Michael Schnell schrieb:

Since it turned out that loading segment registers is very time consuming on newer (i486+) processors, the memory management was changed from segmented (16 bit) into paged (32 bit flat). Segment registers never should be changed by an application,
Not really, The OS needs to set the segment registers, anyway, when returning to a preempted thread or process,

Of course the *entire* CPU state is kept in an stored machine state record. My concern was about the ban of using more than one segment selector (DS=CS=ES=SS), related to one set of segment descriptor tables. The thread specific FS/GS selector most probably selects a tiny segment, with small related tables, that do not affect performance a lot. And since the segment registers are only changed on process/thread switches, the resulting overhead is kept to the absolute minimum.

otherwise it needs to be clearly documented that the user program is not supposed to use them at all.

Apart from that, I've heard that segment registers have no special effect in 64 bit mode at all? How can these registers ever be used, in 64 bit code? Safe bet: don't touch them ever, use only as documented (for FS/GS).

Assigning some value - e.g.the pointer to the threadvar area - to e.g. GS would not harm performance-wise.

When an OS does not provide an API to create segments (in a 32 bit flat model), there exist no values (segment selectors) that can be loaded into a segment register at all, by application code.

Otherwise it *would* harm performance-wise, to load another segment selector into a segment register, due to the associated overhead in the MMU (address translation logic, from virtual into physical addresses).

In a non-segmented environment (64 bit mode?) the segment registers have no special meaning, and consequently no such related overhead.


it should be left to the OS process/thread scheduler and thread-API calls.
If a register is not predefined by the OS (such as GS on WIN32), I think the ABI should inform the ASM programmer about how to use it. Simply stating "all other registers need to be preserved by the callee" would suffice and answer the original question about if the compiler would need to safe GS in case an "external" function might trash it.
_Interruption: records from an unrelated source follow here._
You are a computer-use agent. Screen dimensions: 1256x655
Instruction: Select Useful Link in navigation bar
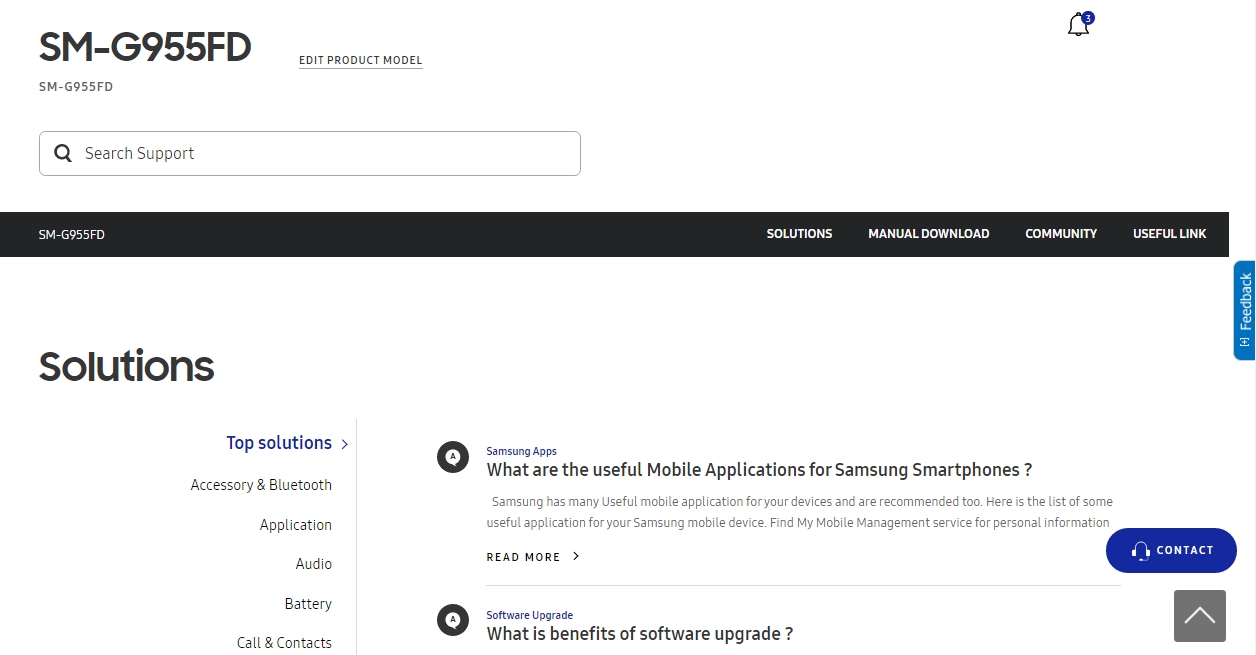point(1169,234)
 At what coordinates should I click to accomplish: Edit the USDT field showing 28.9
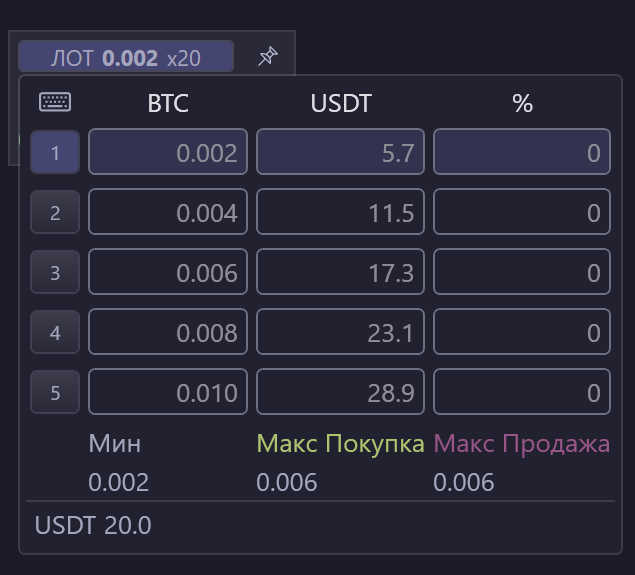coord(340,392)
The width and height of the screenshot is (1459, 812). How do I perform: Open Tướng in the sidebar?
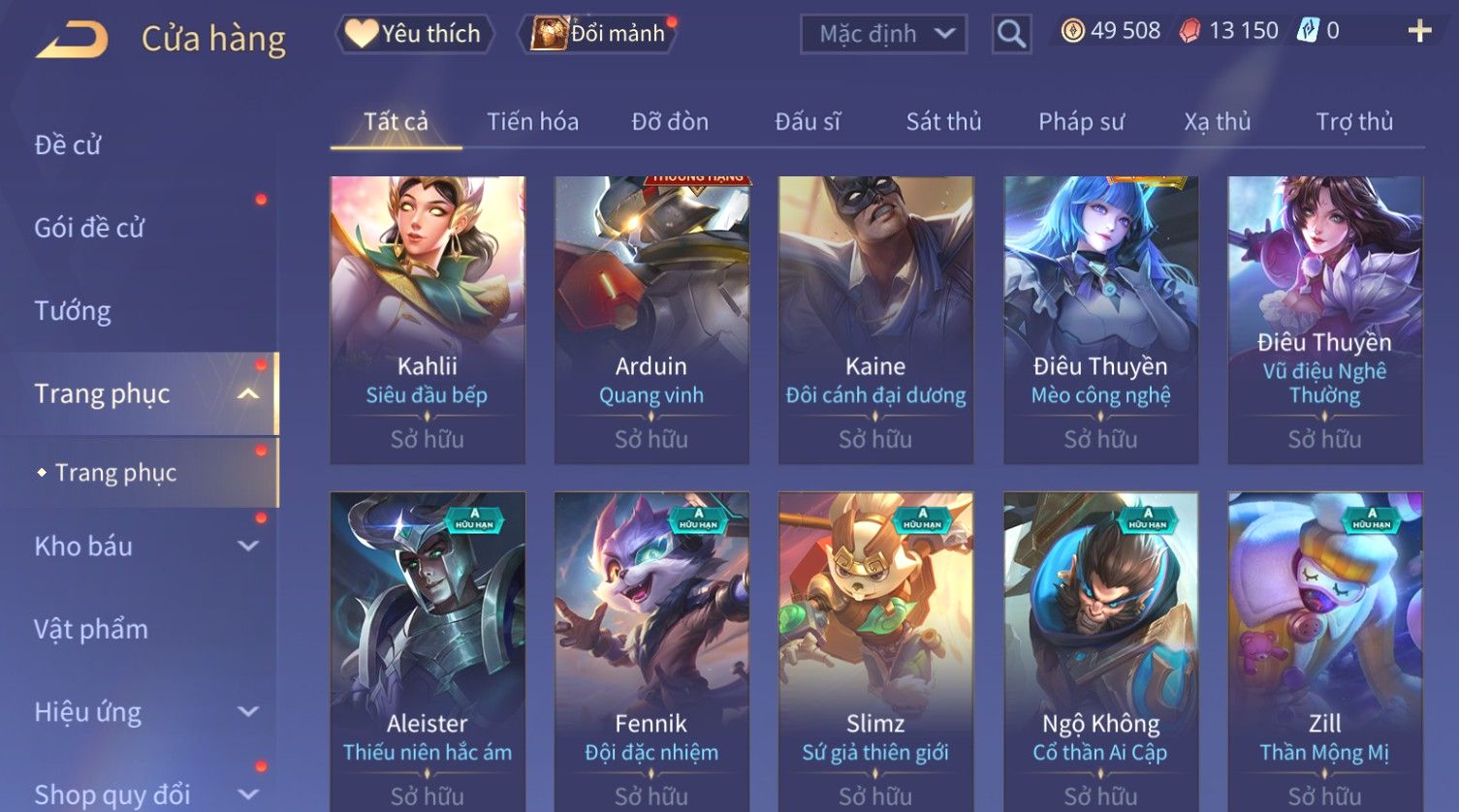pyautogui.click(x=73, y=311)
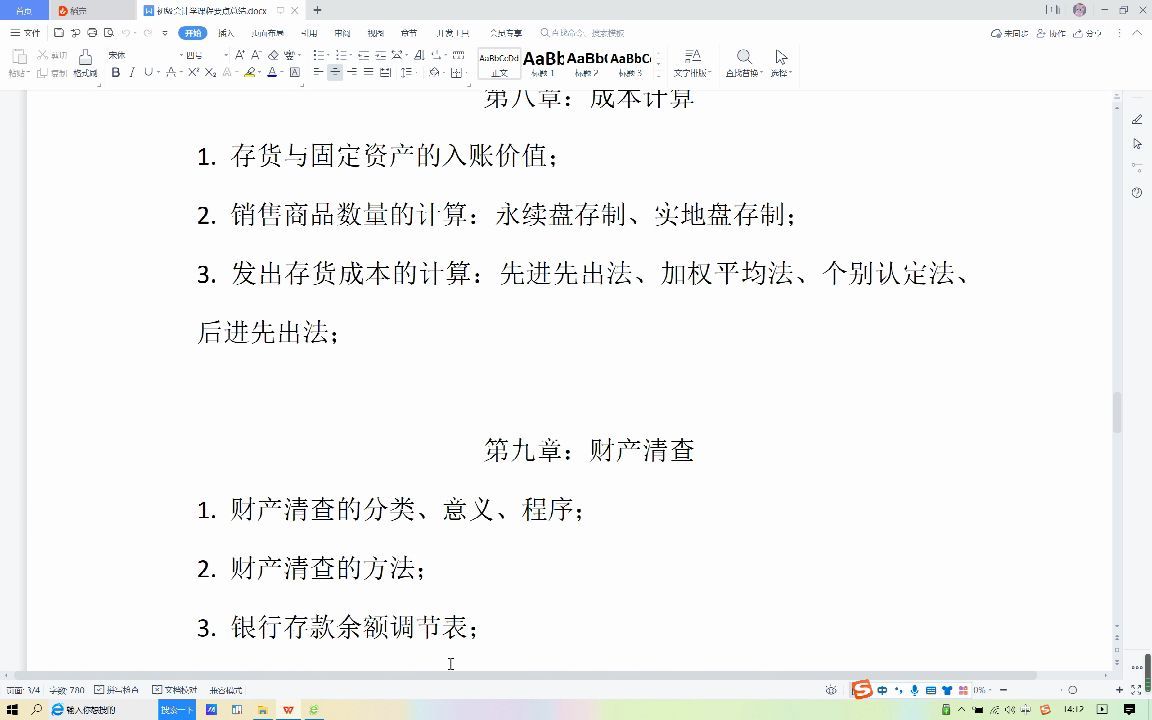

Of course this would be nice, but till then it's simply wise to not use such undocumented registers at all, neither in compiler created code, nor in ASM.

Moreover of course the ABI should clearly state how an ASM function is supposed to create threadvars, anyway.

IMO the OS provides means to allocate an thread-local memory block (Thread Local Storage), whose content *can* be used for threadvars. It's not up to the API or ABI to bother with the "record" layout of that TLS memory block, that's all application/compiler specific. A threadvar simply is a member of that record, and the API specified register contains the (direct or indirect) address of the TLS.

IMO also no physical/logical separation exists, between application (main thread) and other thread memory, everything exists in the overall process memory. It's up to the compiler/coder, to prevent unsynchronized access to memory locations that could be updated concurrently by multiple threads.

BTW, the definition of "threadvar" is not a very practical one. In practice it should be possible to assign threadvars to *specific* threads, otherwise *every* thread has to allocate an TLS containing *all* the threadvars of the entire application. Furthermore it would be sufficient to have all "threadvars" in the specific TThread-derived classes, eliminating the need for any additional TLS.